Pick out every line of the material below that contains the string "icon", and copy each one. Case counts.

------------------------

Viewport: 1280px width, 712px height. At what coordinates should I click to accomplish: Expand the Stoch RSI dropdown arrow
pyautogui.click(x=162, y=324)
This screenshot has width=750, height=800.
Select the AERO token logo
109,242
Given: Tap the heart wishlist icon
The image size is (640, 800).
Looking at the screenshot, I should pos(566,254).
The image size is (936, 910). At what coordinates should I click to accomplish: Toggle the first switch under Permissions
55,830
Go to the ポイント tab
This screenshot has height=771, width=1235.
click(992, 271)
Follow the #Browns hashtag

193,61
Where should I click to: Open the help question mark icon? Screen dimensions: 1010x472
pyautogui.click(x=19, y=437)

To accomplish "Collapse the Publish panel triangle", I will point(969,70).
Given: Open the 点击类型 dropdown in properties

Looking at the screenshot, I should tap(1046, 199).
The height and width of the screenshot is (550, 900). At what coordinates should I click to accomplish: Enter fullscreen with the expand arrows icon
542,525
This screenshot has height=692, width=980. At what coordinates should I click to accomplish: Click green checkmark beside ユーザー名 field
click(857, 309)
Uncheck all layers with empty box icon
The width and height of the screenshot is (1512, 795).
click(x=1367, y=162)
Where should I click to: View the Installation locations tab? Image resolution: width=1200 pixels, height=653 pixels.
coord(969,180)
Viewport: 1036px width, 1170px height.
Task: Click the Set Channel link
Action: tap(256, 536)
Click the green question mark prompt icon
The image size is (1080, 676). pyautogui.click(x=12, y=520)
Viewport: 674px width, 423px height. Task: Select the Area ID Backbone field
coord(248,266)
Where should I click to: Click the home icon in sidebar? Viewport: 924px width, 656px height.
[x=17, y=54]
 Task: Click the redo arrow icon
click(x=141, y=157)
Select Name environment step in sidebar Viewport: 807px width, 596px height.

------------------------

Task solution -
Given: Tap the heart wishlist icon
Where should I click to: Open the help question mark icon? Screen dimensions: 1010x472
The height and width of the screenshot is (550, 900). At what coordinates should I click to accomplish: Enter fullscreen with the expand arrows icon
Uncheck all layers with empty box icon
Click the green question mark prompt icon
Where should I click to: Click the home icon in sidebar? Viewport: 924px width, 656px height.
 Task: Click the redo arrow icon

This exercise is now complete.